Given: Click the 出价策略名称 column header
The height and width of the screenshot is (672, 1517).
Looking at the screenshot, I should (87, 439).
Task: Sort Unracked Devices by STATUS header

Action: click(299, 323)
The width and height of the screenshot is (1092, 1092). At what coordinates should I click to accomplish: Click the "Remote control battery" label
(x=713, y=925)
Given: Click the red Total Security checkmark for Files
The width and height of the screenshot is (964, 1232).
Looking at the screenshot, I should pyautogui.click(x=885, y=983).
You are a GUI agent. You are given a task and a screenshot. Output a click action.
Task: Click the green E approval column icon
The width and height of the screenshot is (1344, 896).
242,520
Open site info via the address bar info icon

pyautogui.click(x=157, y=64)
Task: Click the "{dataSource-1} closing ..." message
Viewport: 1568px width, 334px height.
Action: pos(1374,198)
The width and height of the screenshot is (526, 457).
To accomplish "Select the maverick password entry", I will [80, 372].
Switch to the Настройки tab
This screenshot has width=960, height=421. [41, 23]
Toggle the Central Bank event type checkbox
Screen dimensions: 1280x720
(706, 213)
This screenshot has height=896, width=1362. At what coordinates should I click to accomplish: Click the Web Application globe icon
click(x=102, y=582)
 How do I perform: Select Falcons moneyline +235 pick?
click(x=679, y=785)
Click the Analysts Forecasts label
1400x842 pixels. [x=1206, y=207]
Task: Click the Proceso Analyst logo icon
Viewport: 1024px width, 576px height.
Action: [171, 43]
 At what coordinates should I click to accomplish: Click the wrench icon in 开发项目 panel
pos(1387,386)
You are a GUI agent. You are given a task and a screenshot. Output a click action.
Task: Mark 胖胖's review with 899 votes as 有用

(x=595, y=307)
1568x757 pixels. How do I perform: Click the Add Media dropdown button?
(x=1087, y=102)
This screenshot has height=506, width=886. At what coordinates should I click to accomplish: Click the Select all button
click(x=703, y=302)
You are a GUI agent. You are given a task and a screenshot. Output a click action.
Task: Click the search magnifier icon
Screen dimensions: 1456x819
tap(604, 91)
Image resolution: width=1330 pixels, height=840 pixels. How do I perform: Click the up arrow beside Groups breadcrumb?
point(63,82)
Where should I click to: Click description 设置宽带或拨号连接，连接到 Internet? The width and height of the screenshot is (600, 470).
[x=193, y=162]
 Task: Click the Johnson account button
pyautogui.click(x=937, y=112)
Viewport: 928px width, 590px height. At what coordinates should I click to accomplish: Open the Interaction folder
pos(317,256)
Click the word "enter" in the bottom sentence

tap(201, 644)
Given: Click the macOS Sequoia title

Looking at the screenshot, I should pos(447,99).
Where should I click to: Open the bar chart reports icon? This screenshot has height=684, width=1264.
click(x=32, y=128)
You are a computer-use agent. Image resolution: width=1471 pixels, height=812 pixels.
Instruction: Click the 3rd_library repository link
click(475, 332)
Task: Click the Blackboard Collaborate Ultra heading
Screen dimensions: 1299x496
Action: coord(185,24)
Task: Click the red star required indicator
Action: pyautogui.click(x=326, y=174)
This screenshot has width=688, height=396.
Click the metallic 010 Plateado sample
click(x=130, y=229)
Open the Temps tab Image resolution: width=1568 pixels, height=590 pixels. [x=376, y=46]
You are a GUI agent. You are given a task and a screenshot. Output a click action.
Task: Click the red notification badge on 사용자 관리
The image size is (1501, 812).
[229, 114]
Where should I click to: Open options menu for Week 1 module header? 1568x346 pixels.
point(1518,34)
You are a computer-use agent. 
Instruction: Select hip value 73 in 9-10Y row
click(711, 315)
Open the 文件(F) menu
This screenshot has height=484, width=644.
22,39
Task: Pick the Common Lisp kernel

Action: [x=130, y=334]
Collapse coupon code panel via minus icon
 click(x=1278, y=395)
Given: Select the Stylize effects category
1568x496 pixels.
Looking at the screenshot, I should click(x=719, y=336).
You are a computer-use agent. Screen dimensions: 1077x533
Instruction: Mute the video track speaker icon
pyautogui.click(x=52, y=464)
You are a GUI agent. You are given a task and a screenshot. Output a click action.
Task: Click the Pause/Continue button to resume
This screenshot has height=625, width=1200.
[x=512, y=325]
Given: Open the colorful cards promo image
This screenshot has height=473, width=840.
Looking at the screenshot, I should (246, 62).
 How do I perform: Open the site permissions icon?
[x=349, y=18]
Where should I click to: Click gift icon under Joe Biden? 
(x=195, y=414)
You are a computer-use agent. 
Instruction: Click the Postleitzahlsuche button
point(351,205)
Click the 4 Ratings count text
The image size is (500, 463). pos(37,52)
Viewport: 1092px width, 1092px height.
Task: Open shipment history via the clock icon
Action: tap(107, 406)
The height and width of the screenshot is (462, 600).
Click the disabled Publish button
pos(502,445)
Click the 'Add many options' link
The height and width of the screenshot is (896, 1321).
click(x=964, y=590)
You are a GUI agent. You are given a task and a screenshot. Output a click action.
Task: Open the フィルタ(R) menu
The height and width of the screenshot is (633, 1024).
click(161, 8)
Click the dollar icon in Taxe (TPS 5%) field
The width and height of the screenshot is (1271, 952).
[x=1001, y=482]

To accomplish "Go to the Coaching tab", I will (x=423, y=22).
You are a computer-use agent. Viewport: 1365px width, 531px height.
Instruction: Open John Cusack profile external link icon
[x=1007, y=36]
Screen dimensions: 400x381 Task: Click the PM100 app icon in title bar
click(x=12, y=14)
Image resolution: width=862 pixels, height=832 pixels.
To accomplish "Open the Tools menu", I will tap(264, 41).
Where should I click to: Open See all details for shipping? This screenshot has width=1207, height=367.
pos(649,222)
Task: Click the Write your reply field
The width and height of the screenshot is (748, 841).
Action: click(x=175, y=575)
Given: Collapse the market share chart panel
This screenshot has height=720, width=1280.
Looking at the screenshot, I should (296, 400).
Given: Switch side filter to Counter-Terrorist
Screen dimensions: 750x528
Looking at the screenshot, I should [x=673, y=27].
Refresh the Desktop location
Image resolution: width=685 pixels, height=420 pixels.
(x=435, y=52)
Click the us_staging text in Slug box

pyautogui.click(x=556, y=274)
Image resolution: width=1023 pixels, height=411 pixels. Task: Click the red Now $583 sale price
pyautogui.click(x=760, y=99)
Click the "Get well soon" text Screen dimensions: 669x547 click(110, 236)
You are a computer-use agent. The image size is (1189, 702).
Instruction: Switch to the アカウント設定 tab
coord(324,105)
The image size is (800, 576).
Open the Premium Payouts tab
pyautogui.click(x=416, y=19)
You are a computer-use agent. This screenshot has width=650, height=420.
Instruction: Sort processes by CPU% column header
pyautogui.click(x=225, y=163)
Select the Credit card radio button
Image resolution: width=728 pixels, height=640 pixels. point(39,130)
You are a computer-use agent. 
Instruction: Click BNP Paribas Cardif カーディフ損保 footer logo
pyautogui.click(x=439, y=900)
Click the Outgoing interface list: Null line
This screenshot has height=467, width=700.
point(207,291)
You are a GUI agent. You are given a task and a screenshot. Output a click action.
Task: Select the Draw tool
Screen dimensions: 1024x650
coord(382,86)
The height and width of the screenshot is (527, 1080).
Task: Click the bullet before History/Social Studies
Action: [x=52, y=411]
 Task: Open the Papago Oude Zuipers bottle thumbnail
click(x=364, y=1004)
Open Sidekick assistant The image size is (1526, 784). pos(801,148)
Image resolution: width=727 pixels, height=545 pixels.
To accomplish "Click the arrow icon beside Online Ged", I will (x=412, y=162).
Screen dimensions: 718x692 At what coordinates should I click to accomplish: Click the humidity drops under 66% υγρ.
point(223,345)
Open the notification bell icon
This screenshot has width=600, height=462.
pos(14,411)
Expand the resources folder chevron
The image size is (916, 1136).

+++

To do: Begin with the first line of the records and reproduce each line as is, ending with the line that holds "Task: Click the green E approval column icon".

Solution below:
Given: Click the 出价策略名称 column header
The height and width of the screenshot is (672, 1517).
Looking at the screenshot, I should (87, 439).
Task: Sort Unracked Devices by STATUS header

Action: click(299, 323)
The width and height of the screenshot is (1092, 1092). At what coordinates should I click to accomplish: Click the "Remote control battery" label
(x=713, y=925)
Given: Click the red Total Security checkmark for Files
The width and height of the screenshot is (964, 1232).
Looking at the screenshot, I should pyautogui.click(x=885, y=983).
You are a GUI agent. You are given a task and a screenshot. Output a click action.
Task: Click the green E approval column icon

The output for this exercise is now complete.